L’altro eccessivo di Gianfranco Dalmasso
Brano tratto dal volume Invenzioni dell’altro di J. Derrida, Jaca Book, Milano (postfazione).
(…) Il “soggetto decostruente”, secondo questo movimento di pensiero è perciò spiazzato, dislocato originariamente: introvabile. Il soggetto decostruente è introvabile perché è introvabile un punto di vista che regga, che sia, per così dire, “fondato”: il soggetto decostruente è introvabile perchè decostruito dal suo stesso decostruire. Non si tratta, io credo, di un’affermazione “nichilista”, se per nichilismo si intende una concezione della realtà che non è in grado di scommettere sulla ragione.
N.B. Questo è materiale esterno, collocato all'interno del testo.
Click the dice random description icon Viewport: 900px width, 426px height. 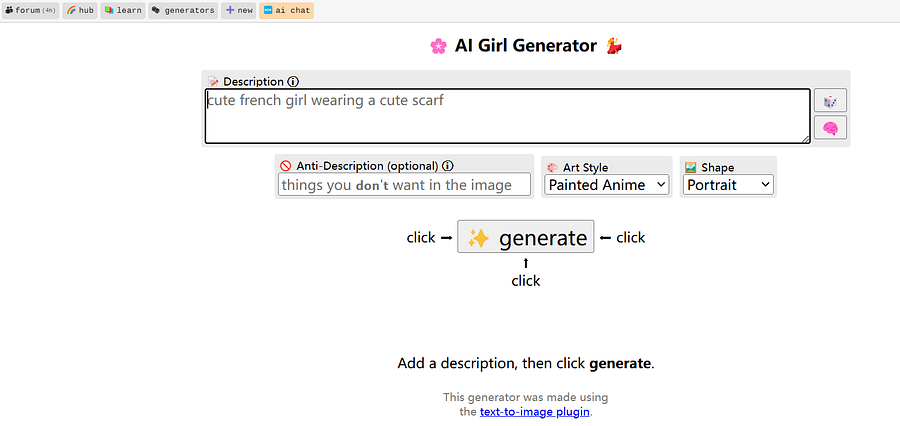(x=830, y=101)
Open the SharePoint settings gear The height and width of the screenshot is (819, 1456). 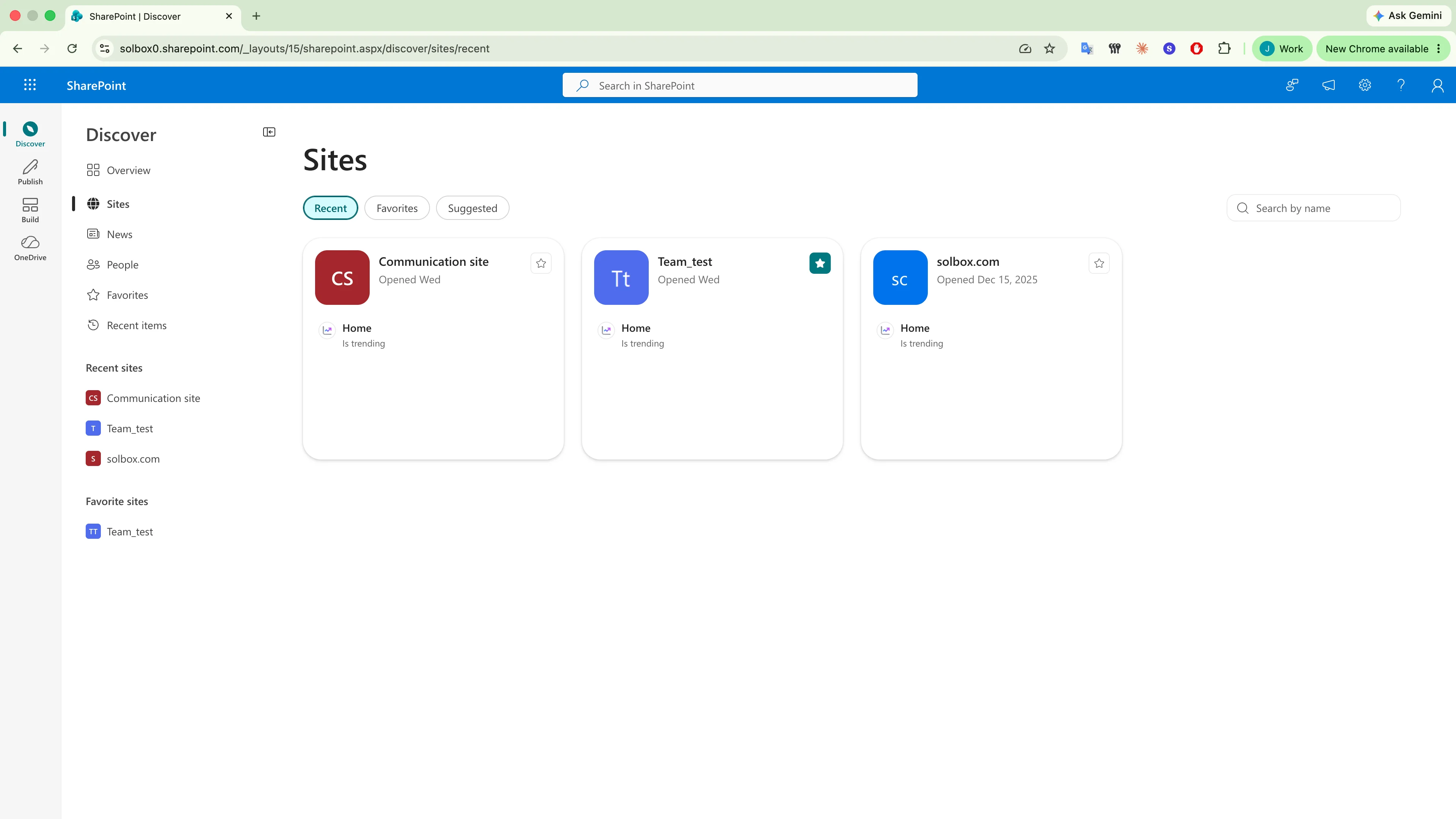click(x=1365, y=85)
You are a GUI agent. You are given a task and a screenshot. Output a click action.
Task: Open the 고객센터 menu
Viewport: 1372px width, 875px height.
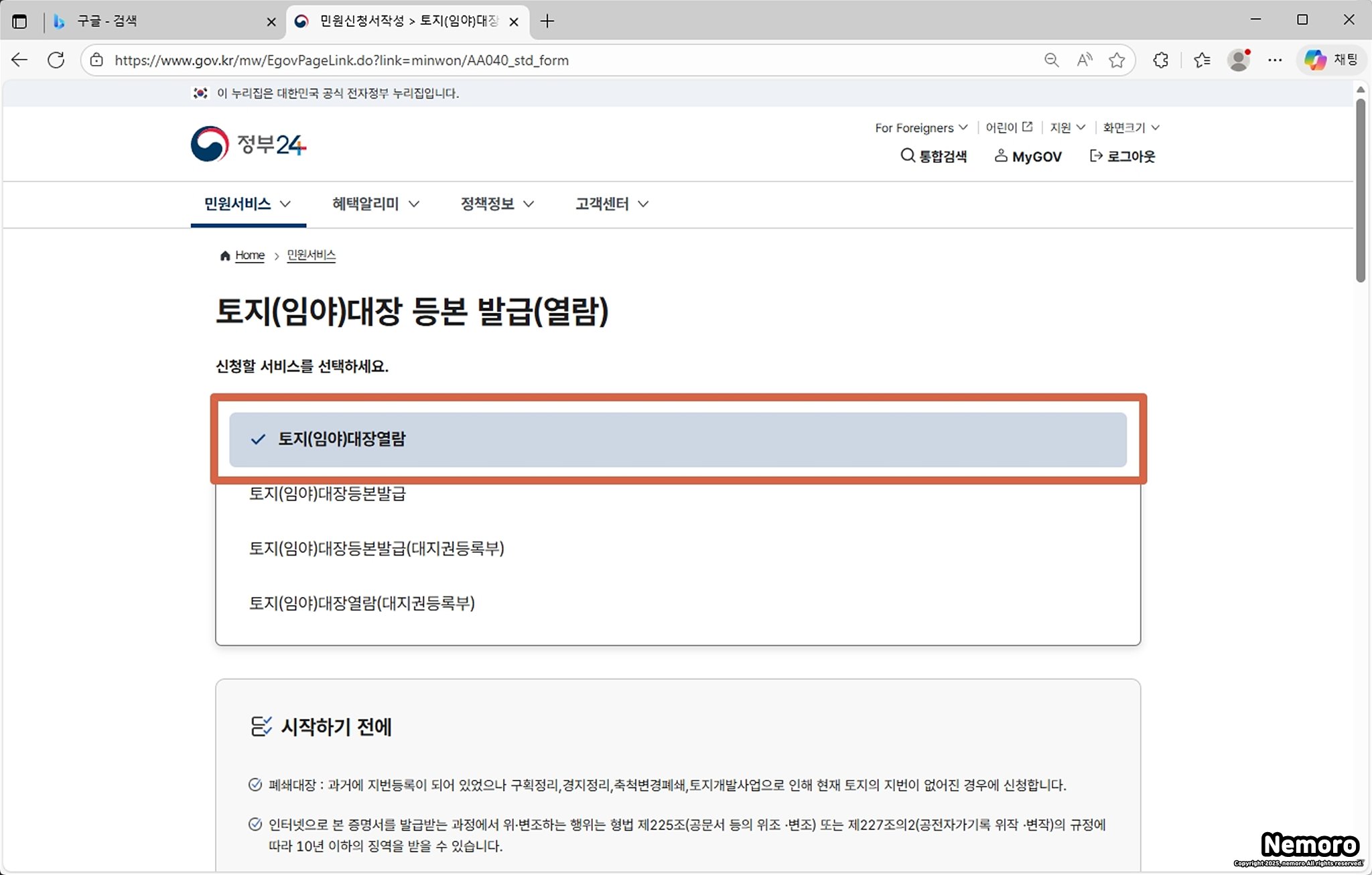coord(611,204)
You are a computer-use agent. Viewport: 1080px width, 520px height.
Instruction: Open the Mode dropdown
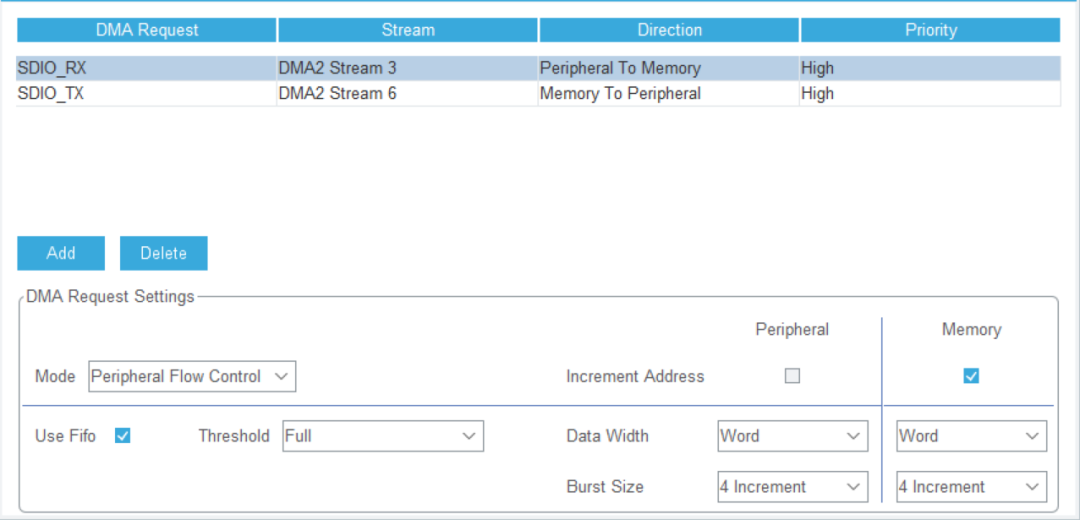pyautogui.click(x=192, y=377)
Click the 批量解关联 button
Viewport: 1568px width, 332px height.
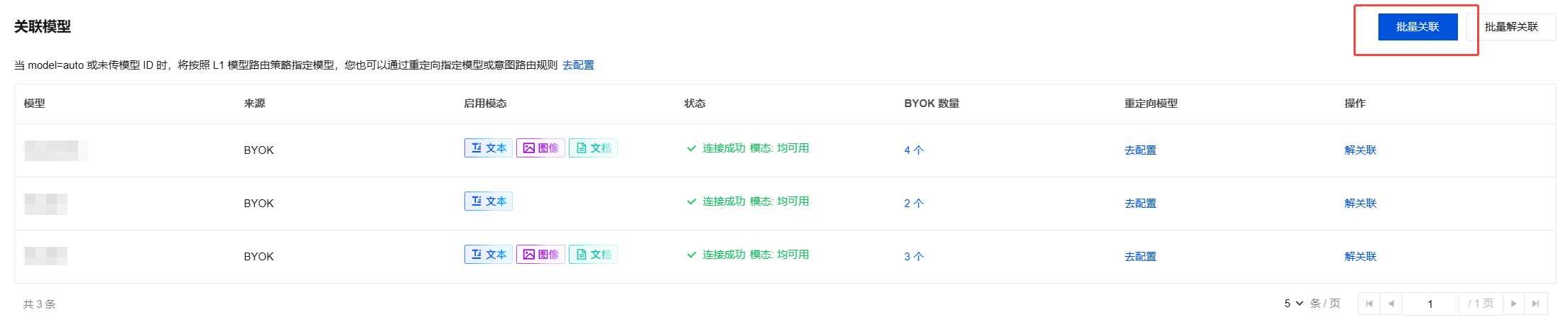pyautogui.click(x=1511, y=27)
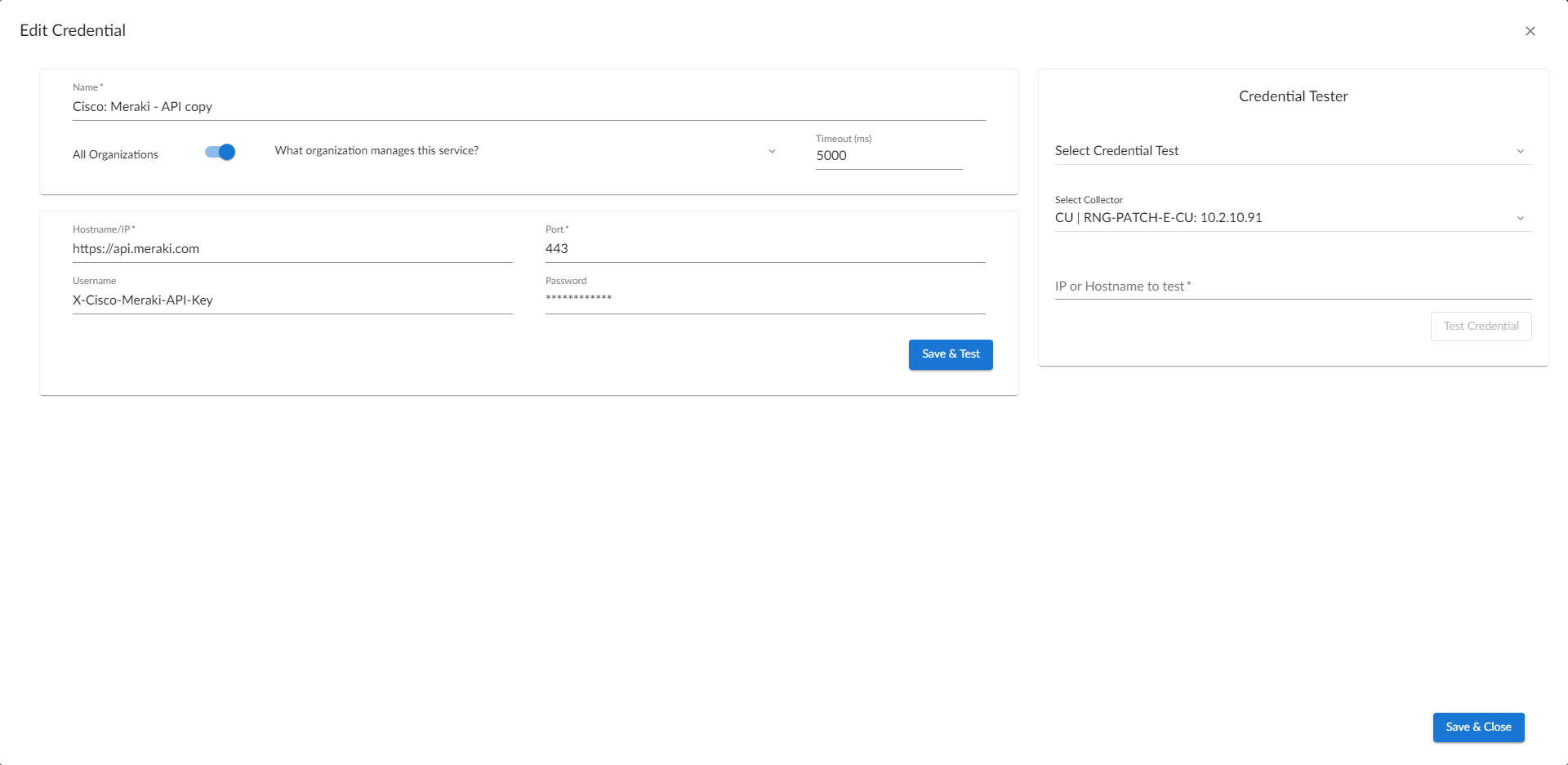Click the organization dropdown chevron arrow

[772, 151]
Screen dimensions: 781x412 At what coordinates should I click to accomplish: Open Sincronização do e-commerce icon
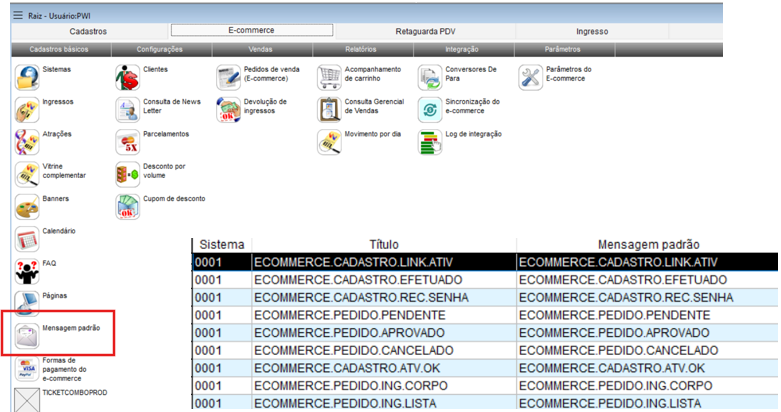click(x=429, y=109)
Si tratta invece di una certezza diversa da quella che deriva da una concezione del mondo: si tratta di una certezza strana, in-trovabile. L’etimo di invenzione soccorre anche se, per certi aspetti, complica la questione: da una parte il latino invenire significa gtrovare, scoprire, rendersi conto, entrare in contatto con ciò che in qualche modo manca h e, dall’altra, esso significa ginventare, creare, suscitare h. Inventions de l’autre è, più che un sottotitolo, l’essenziale seconda parte di
Psyché. Che il soggetto, il soggetto tout-court, a meno che per soggetto non si intenda l’ypokeimenon aristotelico oppure il soggetto cartesiano (il che renderebbe il discorso che si sta facendo ancora più rigoroso ma più lungo come articolazione e come percorso) sia introvabile significa che esso non può essere né trovato né inventato. Il soggetto della modernità e della postmodernità, dunque il soggetto decostruente, interpretante forse potremmo azzardare, operando una sorta di cortocircuito, implicato dalla struttura di questa argomentazione, sembra organizzarsi attorno ad un elemento, a una x, che non si può trovare e che non si può inventare: un non proprio, un non mio, a tutto campo, sembra erodere il suo terreno e la sua possibile retrovia, il suo possibile retro-fondo. Invenzioni dell’altro. Non io e l’altro, ma io come altro. La strategia e lo stile di pensiero derridiani sono differenti. E’ dall’altro, altro imprendibile, originariamente impossedibile, non speculare, ma effetto di un non proprio abissale che può derivare l’inventare e il trovare. Il punto di vista “introvabile” allora sembra derivare dall’altro così intenso. Tra i due punti introvabili si gioca, scatta, diventa frequentabile la questione dell’io. Dell’io moderno e/o dell’io antico, dell’ anima: psyché (...).